La Corte di Cassazione conferma la condanna di un commerciante confermando che quello che conta in questo campo è il cattivo stato di conservazione del prodotto

Il cattivo stato di conservazione delle sostanze alimentari di cui all’art. 5 della L. 30 aprile 1962, n. 283 riguarda quelle situazioni in cui le sostanze stesse, pur potendo essere ancora perfettamente genuine e sane, si presentano mal conservate, e cioè preparate o confezionate o messe in vendita senza l’osservanza di quelle prescrizioni (di leggi, di regolamenti, di atti amministrativi generali) che sono dettate a garanzia della loro buona conservazione sotto il profilo igienico-sanitario e che mirano a prevenire i pericoli della loro precoce degradazione, contaminazione o alterazione.”

Lo ha affermato in una recentissima sentenza la Corte di Cassazione giudicando sul ricorso del titolare di un esercizio per la vendita al dettaglio di pesce fresco, che produceva – con apposito macchinario – ghiaccio utilizzato per la conservazione di prodotti ittici, contenente cariche microbiche superiori a quelle consentite dalla normativa di riferimento (il D.Lgs. n. 31 del 2001).

Rigettando il primo motivo di ricorso (quello relativo al cosiddetto “elemento psicologico” del reato), la Suprema Corte ha attribuito particolare valore alle affermazioni del medesimo commerciante, qualificandole “sostanzialmente confessorie”, secondo cui il fatto “era da attribuire alla scorretta operazione di pulizia delle vasche, essendo stati omessi – evidentemente dallo stesso imputato – normali accorgimenti quali lo smontaggio e la sterilizzazione del tubo e del serbatoio che porta alla macchina del ghiaccio.”

La Suprema Corte ha, poi, ribadito i principi ampiamente consolidati della sua giurisprudenza in questo ambito, per cui “ai fini della configurabilità della contravvenzione in esame, non è necessario che il cattivo stato di conservazione delle sostanze alimentari si riferisca alle caratteristiche intrinseche di dette sostanze, ma è sufficiente che esso concerna le modalità estrinseche con cui si realizza, le quali devono uniformarsi alle previsioni normative, se sussistenti, ovvero, in caso contrario, a regole di comune esperienza, senza che rilevi, per la concretizzazione dell’illecito contravvenzionale, la produzione di un danno alla salute.
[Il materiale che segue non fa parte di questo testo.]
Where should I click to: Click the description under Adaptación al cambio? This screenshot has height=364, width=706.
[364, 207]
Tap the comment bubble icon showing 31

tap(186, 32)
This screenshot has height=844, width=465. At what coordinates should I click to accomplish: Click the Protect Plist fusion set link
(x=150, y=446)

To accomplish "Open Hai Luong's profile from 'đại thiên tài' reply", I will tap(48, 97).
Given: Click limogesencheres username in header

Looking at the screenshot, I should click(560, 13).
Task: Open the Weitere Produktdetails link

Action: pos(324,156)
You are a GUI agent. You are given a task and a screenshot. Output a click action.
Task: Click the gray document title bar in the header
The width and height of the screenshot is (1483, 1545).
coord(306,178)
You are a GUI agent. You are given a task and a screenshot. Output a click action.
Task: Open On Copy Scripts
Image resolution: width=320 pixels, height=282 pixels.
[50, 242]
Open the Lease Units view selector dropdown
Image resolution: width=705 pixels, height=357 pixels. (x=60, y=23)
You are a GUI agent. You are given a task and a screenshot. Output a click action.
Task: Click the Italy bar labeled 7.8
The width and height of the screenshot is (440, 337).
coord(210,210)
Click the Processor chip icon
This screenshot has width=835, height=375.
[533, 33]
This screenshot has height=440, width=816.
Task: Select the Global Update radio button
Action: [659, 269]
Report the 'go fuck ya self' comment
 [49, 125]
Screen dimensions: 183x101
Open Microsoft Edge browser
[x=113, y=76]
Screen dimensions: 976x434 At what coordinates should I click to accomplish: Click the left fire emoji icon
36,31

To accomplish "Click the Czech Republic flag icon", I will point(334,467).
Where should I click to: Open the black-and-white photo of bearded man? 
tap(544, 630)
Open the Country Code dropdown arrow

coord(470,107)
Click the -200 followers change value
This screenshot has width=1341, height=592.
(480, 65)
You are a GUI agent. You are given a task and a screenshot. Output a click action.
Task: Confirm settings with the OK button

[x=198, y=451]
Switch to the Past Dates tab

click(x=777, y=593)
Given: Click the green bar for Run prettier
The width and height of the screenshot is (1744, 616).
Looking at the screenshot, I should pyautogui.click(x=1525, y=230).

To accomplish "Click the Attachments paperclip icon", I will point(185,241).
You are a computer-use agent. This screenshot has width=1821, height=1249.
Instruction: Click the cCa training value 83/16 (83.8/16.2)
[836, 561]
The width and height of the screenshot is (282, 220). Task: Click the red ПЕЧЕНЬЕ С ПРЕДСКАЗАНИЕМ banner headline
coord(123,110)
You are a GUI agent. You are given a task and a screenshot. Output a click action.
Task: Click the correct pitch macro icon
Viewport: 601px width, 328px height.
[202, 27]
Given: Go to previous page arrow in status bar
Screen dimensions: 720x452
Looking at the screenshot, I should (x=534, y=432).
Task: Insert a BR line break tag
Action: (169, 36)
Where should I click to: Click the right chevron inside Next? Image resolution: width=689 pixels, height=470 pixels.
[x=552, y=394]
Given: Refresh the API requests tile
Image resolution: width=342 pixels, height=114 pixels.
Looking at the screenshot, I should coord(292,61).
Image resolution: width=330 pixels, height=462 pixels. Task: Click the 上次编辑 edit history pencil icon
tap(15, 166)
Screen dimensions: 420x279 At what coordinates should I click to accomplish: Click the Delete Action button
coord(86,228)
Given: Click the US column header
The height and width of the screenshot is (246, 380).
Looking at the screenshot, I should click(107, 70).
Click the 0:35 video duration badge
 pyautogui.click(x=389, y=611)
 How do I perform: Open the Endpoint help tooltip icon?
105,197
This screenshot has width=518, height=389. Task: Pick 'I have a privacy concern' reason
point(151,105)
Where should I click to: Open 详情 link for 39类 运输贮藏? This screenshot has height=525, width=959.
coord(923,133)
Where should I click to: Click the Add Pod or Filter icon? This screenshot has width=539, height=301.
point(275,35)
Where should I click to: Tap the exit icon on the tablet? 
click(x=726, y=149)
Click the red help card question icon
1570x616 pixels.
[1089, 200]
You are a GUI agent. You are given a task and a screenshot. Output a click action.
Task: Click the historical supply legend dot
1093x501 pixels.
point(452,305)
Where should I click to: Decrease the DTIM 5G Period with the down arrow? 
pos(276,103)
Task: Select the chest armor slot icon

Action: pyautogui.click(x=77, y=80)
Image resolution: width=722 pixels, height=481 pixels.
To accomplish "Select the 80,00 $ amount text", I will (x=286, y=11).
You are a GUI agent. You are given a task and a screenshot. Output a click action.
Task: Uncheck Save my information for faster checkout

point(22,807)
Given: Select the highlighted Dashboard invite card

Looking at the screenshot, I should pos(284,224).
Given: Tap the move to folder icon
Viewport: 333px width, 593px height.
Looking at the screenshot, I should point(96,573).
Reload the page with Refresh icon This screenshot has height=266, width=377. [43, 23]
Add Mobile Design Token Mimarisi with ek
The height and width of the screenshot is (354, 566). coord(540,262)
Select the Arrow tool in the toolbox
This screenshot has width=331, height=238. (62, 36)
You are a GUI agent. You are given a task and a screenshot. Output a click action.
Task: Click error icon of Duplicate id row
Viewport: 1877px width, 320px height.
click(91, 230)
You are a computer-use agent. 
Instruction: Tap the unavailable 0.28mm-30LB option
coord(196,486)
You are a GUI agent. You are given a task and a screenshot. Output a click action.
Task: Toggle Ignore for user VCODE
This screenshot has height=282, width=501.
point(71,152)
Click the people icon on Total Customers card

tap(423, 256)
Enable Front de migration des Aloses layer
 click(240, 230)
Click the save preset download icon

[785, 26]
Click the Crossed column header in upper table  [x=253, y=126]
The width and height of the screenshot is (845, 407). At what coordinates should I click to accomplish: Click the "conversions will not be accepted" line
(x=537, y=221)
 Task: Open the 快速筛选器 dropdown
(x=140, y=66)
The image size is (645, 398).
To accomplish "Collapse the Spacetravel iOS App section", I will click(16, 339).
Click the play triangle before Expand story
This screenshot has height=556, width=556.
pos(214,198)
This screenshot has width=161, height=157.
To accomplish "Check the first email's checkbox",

Ha, quindi, formulato la massima riportata in apertura e ha concluso sottolineando ancora una volta che quello in questione è un reato di “pericolo presunto”, quindi non è necessario “per la sua configurabilità un previo accertamento sulla commestibilità dell’alimento, né il verificarsi di un danno per la salute del consumatore.

Tutti principi che la Corte di legittimità ha sintetizzato, in numerose sue pronunce, nella categoria dell’ “ordine alimentare”.

Una notazione finale: la Suprema Corte, come visto, ha incentrato buona parte della sua motivazione sul concetto di “cattivo stato di conservazione” – a base del reato previsto dalla lettera c) dell’art. 5 della legge 283\1962 – anche se all’imputato era contestata, tecnicamente, una fattispecie diversa: quella di detenzione per la vendita di sostanze alimentari con cariche microbiche superiori ai limiti, prevista dalla lettera c).

In ogni caso, quello riportato sopra è oggi il “diritto vivente” in questa materia: una delle più battute dagli operatori del settore alimentare.